27 July 2021

Wildfires cause long-term damages to soil. A couple of lessons from the US and Europe


Devastated land and contaminated water: the impact of wildfires is felt for years, and generates huge costs. In 2020, the California disaster is estimated to be worth 0.7% of US GDP. The solution is always the same: protect the land in order to prevent the flames

by Matteo Cavallito


When the last fires are extinct and wildfires are filing their bill the viewers’ attention is typically focused on the ghostly landscapes and immediate consequences. But the true extent of the damage, in these cases, emerges forcefully only after a long time according to the New York Times, with a report from Colorado, one of the states most affected by the disaster. “About two-thirds of drinking water in the United States originates in forests,” the newspaper writes. “And when wildfires affect watersheds, cities can face a different kind of impact, long after the flames are out”.

The eyes of the state’s residents are now on the Front Range, the mountain peak most affected by the fires. They fear that rainfall could drag with it what the fires have created – including sediment, dissolved nutrients, debris and heavy metals – and contaminate waterways. The assumption is that the influx of this material could damage water tanks, thus forcing urban communities to look for alternative sources of supply.

Colorado’s (expensive) lesson

The Big Thompson River area in the heart of Colorado is home to 173 lakes and nearly a thousand miles of waterways. Here, the NY Times writes, private land restoration efforts alone will cost $35 million, and government grants, at the moment, are far from covering the community’s needs. Water managers are expecially worried about the projected scenario for the next few years. “As sediment erodes off hillsides and enters rivers, not all of it immediately makes it downstream to affect reservoirs and treatment plants,” the newspaper writes. “Most is deposited along the way, accumulating on riverbanks, floodplains and other areas where water flows more slowly. Summer storms in subsequent years can dislodge this sediment, which is then carried downstream, causing new problems.”
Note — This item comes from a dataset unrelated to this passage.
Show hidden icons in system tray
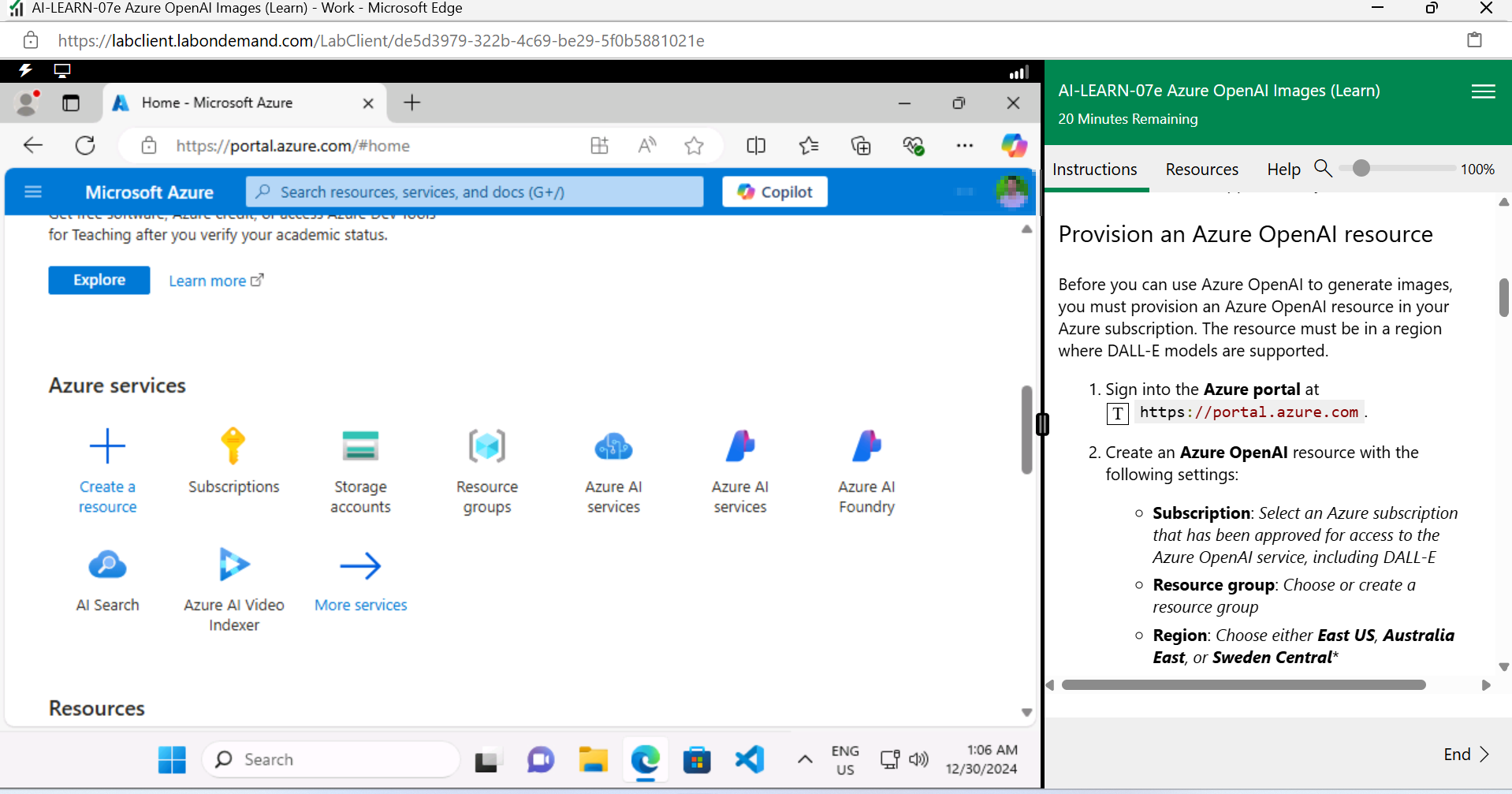This screenshot has width=1512, height=794. (x=805, y=759)
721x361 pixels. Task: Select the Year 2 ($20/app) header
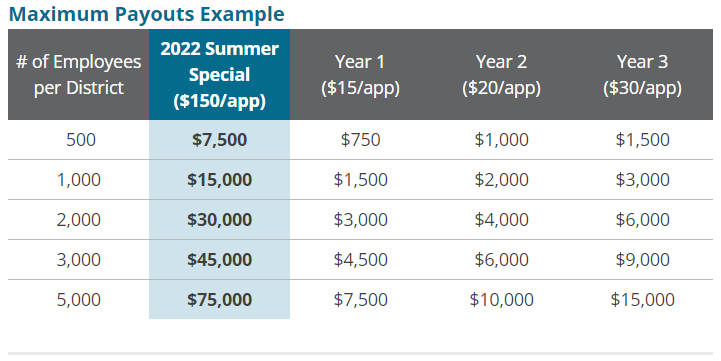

The Front Range, one of the chains most affected by wildfires in recent weeks in the U.S., is located in the southern Rocky Mountains, between the central part of Colorado and the southeastern portion of Wyoming. It is the first mountain range you meet moving westward along the 40th parallel north through the Great Plains of North America. Photo: Ken Lund, 2014. Attribution-ShareAlike 2.0 Generic (CC BY-SA 2.0)

Protecting soil to prevent fires

A tricky relationship exists between wildfires and the state of the soil. When flames develop quickly, the NY Times observes, the risk of long-term damage can be averted. But when fires advance slowly, engulfing trees, underbrush and the organic layer of the soil, the now-incinerated compounds will be vaporized into the air and then released back to the ground, limiting the soil’s ability to absorb water. This process creates an increased risk of erosion. However, soil also provides a solution.

“Fire management is land management and vice versa,” the European Commission saysForest management practices can also influence vegetation composition and the fuel load. That’s why “the risk can be decreased through applying thinning and pruning and substituting risky species for more resistant ones.”

Europe on the alert too

The prevention strategies and the sad lesson coming from the USA are expected to attract a growing interest in the European continent. Which is also being increasingly affected by the problem. In 2019 and 2020, the Commission noted, the fire season has been extended compared to the past while the number of wildfires and the area burned have exceeded the average of the last twelve years. Of course, land use and management, weather conditions and human behavior are all relevant. But the most important role, of course, is played by climate change, which has expanded the geography of risk. Currently 85% of European burned areas are located in the south where Portugal, Spain, France, Italy and Greece lose an average 500 thousand hectares per year. But estimates show an increase in fire danger also in north-western and central Europe.

Enormous costs

Everything, in the end, results in a financial disaster. According to the European Environment Agency, extreme climate-related natural events have cost the Continent €453 billion between 1980 and 2017. By the end of 2020, said a study that has involved several U.S. and non-U.S. universities, the devastating wildfires that hit California have caused enourmous economic damages. The state, the survey revealed, suffered $102.6 billion in losses, including both direct – expecially health care – and indirect costs. The economic impact on businesses includes also $46 billion in additional damages recorded outside the state’s borders. Overall, the total amount of losses is $148.5 billion, about 0.7% of US GDP.